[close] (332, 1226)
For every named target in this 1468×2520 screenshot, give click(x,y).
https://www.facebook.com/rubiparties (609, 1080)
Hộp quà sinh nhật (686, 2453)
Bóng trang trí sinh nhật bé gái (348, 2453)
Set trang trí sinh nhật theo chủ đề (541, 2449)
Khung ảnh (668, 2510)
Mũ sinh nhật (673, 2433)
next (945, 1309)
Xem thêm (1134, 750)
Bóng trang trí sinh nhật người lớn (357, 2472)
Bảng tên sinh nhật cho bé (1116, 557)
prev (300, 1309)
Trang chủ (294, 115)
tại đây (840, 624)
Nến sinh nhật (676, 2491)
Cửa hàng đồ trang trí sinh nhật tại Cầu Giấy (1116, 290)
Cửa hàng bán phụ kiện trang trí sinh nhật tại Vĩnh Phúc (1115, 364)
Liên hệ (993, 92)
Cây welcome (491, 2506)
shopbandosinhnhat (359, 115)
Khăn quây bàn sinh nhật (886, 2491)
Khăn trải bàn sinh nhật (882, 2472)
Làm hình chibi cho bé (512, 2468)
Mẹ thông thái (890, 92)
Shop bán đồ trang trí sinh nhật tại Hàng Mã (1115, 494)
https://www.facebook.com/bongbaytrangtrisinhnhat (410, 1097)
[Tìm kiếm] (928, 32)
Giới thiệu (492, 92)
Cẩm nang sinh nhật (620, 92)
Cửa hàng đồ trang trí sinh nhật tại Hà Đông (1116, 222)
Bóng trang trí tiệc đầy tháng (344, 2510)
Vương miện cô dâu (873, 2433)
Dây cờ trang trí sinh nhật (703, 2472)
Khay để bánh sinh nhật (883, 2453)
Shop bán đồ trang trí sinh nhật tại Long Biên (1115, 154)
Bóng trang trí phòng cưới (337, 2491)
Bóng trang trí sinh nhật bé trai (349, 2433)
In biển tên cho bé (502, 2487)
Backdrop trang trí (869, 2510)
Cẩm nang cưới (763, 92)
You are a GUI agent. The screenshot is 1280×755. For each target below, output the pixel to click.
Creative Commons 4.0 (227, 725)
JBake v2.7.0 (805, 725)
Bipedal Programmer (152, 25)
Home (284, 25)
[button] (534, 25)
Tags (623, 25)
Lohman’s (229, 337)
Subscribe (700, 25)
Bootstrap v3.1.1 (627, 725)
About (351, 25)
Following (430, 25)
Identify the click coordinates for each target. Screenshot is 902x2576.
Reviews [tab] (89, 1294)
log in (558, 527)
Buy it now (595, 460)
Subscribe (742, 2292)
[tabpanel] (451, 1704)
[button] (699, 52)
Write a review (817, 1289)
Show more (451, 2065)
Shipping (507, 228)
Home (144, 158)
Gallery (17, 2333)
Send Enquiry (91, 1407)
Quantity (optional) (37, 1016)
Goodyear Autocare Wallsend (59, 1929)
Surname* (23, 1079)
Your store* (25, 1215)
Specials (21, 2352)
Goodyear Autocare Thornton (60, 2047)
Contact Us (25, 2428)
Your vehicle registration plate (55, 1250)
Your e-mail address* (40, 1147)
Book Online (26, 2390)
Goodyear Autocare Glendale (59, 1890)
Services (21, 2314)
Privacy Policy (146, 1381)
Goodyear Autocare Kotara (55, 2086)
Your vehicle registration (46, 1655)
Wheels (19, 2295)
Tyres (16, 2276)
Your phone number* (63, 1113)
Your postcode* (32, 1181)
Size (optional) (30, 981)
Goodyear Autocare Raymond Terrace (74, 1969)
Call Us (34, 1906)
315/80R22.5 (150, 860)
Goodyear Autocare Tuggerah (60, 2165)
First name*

··········

- _Directions_:
Please give each line above again, word for word.

- _Answer box_:
[close] (332, 1226)
For every named target in this 1468×2520 screenshot, give click(x,y).
https://www.facebook.com/rubiparties (609, 1080)
Hộp quà sinh nhật (686, 2453)
Bóng trang trí sinh nhật bé gái (348, 2453)
Set trang trí sinh nhật theo chủ đề (541, 2449)
Khung ảnh (668, 2510)
Mũ sinh nhật (673, 2433)
next (945, 1309)
Xem thêm (1134, 750)
Bóng trang trí sinh nhật người lớn (357, 2472)
Bảng tên sinh nhật cho bé (1116, 557)
prev (300, 1309)
Trang chủ (294, 115)
tại đây (840, 624)
Nến sinh nhật (676, 2491)
Cửa hàng đồ trang trí sinh nhật tại Cầu Giấy (1116, 290)
Cửa hàng bán phụ kiện trang trí sinh nhật tại Vĩnh Phúc (1115, 364)
Liên hệ (993, 92)
Cây welcome (491, 2506)
shopbandosinhnhat (359, 115)
Khăn quây bàn sinh nhật (886, 2491)
Khăn trải bàn sinh nhật (882, 2472)
Làm hình chibi cho bé (512, 2468)
Mẹ thông thái (890, 92)
Shop bán đồ trang trí sinh nhật tại Hàng Mã (1115, 494)
https://www.facebook.com/bongbaytrangtrisinhnhat (410, 1097)
[Tìm kiếm] (928, 32)
Giới thiệu (492, 92)
Cẩm nang sinh nhật (620, 92)
Cửa hàng đồ trang trí sinh nhật tại Hà Đông (1116, 222)
Bóng trang trí tiệc đầy tháng (344, 2510)
Vương miện cô dâu (873, 2433)
Dây cờ trang trí sinh nhật (703, 2472)
Khay để bánh sinh nhật (883, 2453)
Shop bán đồ trang trí sinh nhật tại Long Biên (1115, 154)
Bóng trang trí phòng cưới (337, 2491)
Bóng trang trí sinh nhật bé trai (349, 2433)
In biển tên cho bé (502, 2487)
Backdrop trang trí (869, 2510)
Cẩm nang cưới (763, 92)
You are a GUI agent. The screenshot is 1280×755. For each target below, output the pixel to click.
Creative Commons 4.0 (227, 725)
JBake v2.7.0 (805, 725)
Bipedal Programmer (152, 25)
Home (284, 25)
[button] (534, 25)
Tags (623, 25)
Lohman’s (229, 337)
Subscribe (700, 25)
Bootstrap v3.1.1 (627, 725)
About (351, 25)
Following (430, 25)
Identify the click coordinates for each target. Screenshot is 902x2576.
Reviews [tab] (89, 1294)
log in (558, 527)
Buy it now (595, 460)
Subscribe (742, 2292)
[tabpanel] (451, 1704)
[button] (699, 52)
Write a review (817, 1289)
Show more (451, 2065)
Shipping (507, 228)
Home (144, 158)
Gallery (17, 2333)
Send Enquiry (91, 1407)
Quantity (optional) (37, 1016)
Goodyear Autocare Wallsend (59, 1929)
Surname* (23, 1079)
Your store* (25, 1215)
Specials (21, 2352)
Goodyear Autocare Thornton (60, 2047)
Contact Us (25, 2428)
Your vehicle registration plate (55, 1250)
Your e-mail address* (40, 1147)
Book Online (26, 2390)
Goodyear Autocare Glendale (59, 1890)
Services (21, 2314)
Privacy Policy (146, 1381)
Goodyear Autocare Kotara (55, 2086)
Your vehicle registration (46, 1655)
Wheels (19, 2295)
Tyres (16, 2276)
Your phone number* (63, 1113)
Your postcode* (32, 1181)
Size (optional) (30, 981)
Goodyear Autocare Raymond Terrace (74, 1969)
Call Us (34, 1906)
315/80R22.5 (150, 860)
Goodyear Autocare Tuggerah (60, 2165)
First name*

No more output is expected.